- EXERCISE
Repeat each record below exactly as given.

RECORDS FOR THE TASK: Begin

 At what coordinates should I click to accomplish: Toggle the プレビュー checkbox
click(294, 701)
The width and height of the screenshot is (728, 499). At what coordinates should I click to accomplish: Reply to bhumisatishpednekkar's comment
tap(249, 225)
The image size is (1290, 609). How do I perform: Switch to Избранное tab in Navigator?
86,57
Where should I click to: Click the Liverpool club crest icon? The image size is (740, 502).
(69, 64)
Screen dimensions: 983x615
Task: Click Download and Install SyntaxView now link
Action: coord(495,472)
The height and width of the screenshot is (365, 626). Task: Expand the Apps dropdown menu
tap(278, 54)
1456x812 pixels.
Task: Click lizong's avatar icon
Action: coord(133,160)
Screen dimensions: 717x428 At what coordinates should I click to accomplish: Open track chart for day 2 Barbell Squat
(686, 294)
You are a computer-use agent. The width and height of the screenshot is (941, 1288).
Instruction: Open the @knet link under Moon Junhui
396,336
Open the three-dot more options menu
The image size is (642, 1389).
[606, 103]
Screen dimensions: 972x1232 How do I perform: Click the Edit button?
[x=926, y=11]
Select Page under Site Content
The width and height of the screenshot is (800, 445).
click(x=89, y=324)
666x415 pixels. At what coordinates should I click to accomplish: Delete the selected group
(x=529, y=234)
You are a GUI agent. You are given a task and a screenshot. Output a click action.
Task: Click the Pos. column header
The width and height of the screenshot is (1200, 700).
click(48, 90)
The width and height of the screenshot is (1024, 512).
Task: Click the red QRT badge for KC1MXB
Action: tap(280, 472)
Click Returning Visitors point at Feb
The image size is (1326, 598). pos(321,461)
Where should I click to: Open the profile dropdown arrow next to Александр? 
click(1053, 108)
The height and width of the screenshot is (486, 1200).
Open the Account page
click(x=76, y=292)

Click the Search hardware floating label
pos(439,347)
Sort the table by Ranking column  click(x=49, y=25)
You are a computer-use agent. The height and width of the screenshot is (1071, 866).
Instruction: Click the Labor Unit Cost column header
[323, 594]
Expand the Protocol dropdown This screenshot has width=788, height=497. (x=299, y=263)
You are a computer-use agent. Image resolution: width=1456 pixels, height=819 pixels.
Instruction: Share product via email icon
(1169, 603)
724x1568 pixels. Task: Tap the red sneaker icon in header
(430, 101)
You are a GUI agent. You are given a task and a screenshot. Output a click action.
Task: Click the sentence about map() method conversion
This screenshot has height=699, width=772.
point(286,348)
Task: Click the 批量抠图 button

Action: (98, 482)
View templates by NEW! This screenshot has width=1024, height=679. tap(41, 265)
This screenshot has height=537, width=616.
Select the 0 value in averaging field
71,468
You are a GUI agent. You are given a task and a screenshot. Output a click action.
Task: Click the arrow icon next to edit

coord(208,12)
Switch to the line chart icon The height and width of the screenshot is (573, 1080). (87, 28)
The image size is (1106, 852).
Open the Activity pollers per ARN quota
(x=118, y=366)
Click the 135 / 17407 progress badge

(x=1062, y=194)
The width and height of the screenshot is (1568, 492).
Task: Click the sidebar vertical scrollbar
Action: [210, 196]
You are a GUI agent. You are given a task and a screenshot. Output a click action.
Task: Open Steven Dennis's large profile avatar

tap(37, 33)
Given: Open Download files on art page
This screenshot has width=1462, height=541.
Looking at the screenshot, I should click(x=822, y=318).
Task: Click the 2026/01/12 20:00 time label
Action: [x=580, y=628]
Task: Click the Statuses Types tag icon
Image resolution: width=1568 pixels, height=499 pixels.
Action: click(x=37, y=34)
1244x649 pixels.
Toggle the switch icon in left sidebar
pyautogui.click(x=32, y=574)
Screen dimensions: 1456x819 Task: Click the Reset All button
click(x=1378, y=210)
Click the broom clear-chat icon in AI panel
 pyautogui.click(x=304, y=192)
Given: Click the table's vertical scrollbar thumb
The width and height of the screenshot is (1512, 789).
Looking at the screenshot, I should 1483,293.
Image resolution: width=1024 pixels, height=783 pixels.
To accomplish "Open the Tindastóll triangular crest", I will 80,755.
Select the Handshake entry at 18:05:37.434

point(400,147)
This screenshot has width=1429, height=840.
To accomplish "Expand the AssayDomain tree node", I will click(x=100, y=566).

RECORDS FOR THE TASK: End

- ANSWER AREA
 At what coordinates should I click to accomplish: Toggle the プレビュー checkbox
click(294, 701)
The width and height of the screenshot is (728, 499). At what coordinates should I click to accomplish: Reply to bhumisatishpednekkar's comment
tap(249, 225)
The image size is (1290, 609). How do I perform: Switch to Избранное tab in Navigator?
86,57
Where should I click to: Click the Liverpool club crest icon? The image size is (740, 502).
(69, 64)
Screen dimensions: 983x615
Task: Click Download and Install SyntaxView now link
Action: coord(495,472)
The height and width of the screenshot is (365, 626). Task: Expand the Apps dropdown menu
tap(278, 54)
1456x812 pixels.
Task: Click lizong's avatar icon
Action: coord(133,160)
Screen dimensions: 717x428 At what coordinates should I click to accomplish: Open track chart for day 2 Barbell Squat
(686, 294)
You are a computer-use agent. The width and height of the screenshot is (941, 1288).
Instruction: Open the @knet link under Moon Junhui
396,336
Open the three-dot more options menu
The image size is (642, 1389).
[606, 103]
Screen dimensions: 972x1232 How do I perform: Click the Edit button?
[x=926, y=11]
Select Page under Site Content
The width and height of the screenshot is (800, 445).
click(x=89, y=324)
666x415 pixels. At what coordinates should I click to accomplish: Delete the selected group
(x=529, y=234)
You are a GUI agent. You are given a task and a screenshot. Output a click action.
Task: Click the Pos. column header
The width and height of the screenshot is (1200, 700).
click(48, 90)
The width and height of the screenshot is (1024, 512).
Task: Click the red QRT badge for KC1MXB
Action: tap(280, 472)
Click Returning Visitors point at Feb
The image size is (1326, 598). pos(321,461)
Where should I click to: Open the profile dropdown arrow next to Александр? 
click(1053, 108)
The height and width of the screenshot is (486, 1200).
Open the Account page
click(x=76, y=292)

Click the Search hardware floating label
pos(439,347)
Sort the table by Ranking column  click(x=49, y=25)
You are a computer-use agent. The height and width of the screenshot is (1071, 866).
Instruction: Click the Labor Unit Cost column header
[323, 594]
Expand the Protocol dropdown This screenshot has width=788, height=497. (x=299, y=263)
You are a computer-use agent. Image resolution: width=1456 pixels, height=819 pixels.
Instruction: Share product via email icon
(1169, 603)
724x1568 pixels. Task: Tap the red sneaker icon in header
(430, 101)
You are a GUI agent. You are given a task and a screenshot. Output a click action.
Task: Click the sentence about map() method conversion
This screenshot has height=699, width=772.
point(286,348)
Task: Click the 批量抠图 button

Action: (98, 482)
View templates by NEW! This screenshot has width=1024, height=679. tap(41, 265)
This screenshot has height=537, width=616.
Select the 0 value in averaging field
71,468
You are a GUI agent. You are given a task and a screenshot. Output a click action.
Task: Click the arrow icon next to edit

coord(208,12)
Switch to the line chart icon The height and width of the screenshot is (573, 1080). (87, 28)
The image size is (1106, 852).
Open the Activity pollers per ARN quota
(x=118, y=366)
Click the 135 / 17407 progress badge

(x=1062, y=194)
The width and height of the screenshot is (1568, 492).
Task: Click the sidebar vertical scrollbar
Action: [210, 196]
You are a GUI agent. You are given a task and a screenshot. Output a click action.
Task: Open Steven Dennis's large profile avatar

tap(37, 33)
Given: Open Download files on art page
This screenshot has width=1462, height=541.
Looking at the screenshot, I should click(x=822, y=318).
Task: Click the 2026/01/12 20:00 time label
Action: [x=580, y=628]
Task: Click the Statuses Types tag icon
Image resolution: width=1568 pixels, height=499 pixels.
Action: click(x=37, y=34)
1244x649 pixels.
Toggle the switch icon in left sidebar
pyautogui.click(x=32, y=574)
Screen dimensions: 1456x819 Task: Click the Reset All button
click(x=1378, y=210)
Click the broom clear-chat icon in AI panel
 pyautogui.click(x=304, y=192)
Given: Click the table's vertical scrollbar thumb
The width and height of the screenshot is (1512, 789).
Looking at the screenshot, I should 1483,293.
Image resolution: width=1024 pixels, height=783 pixels.
To accomplish "Open the Tindastóll triangular crest", I will 80,755.
Select the Handshake entry at 18:05:37.434

point(400,147)
This screenshot has width=1429, height=840.
To accomplish "Expand the AssayDomain tree node", I will click(x=100, y=566).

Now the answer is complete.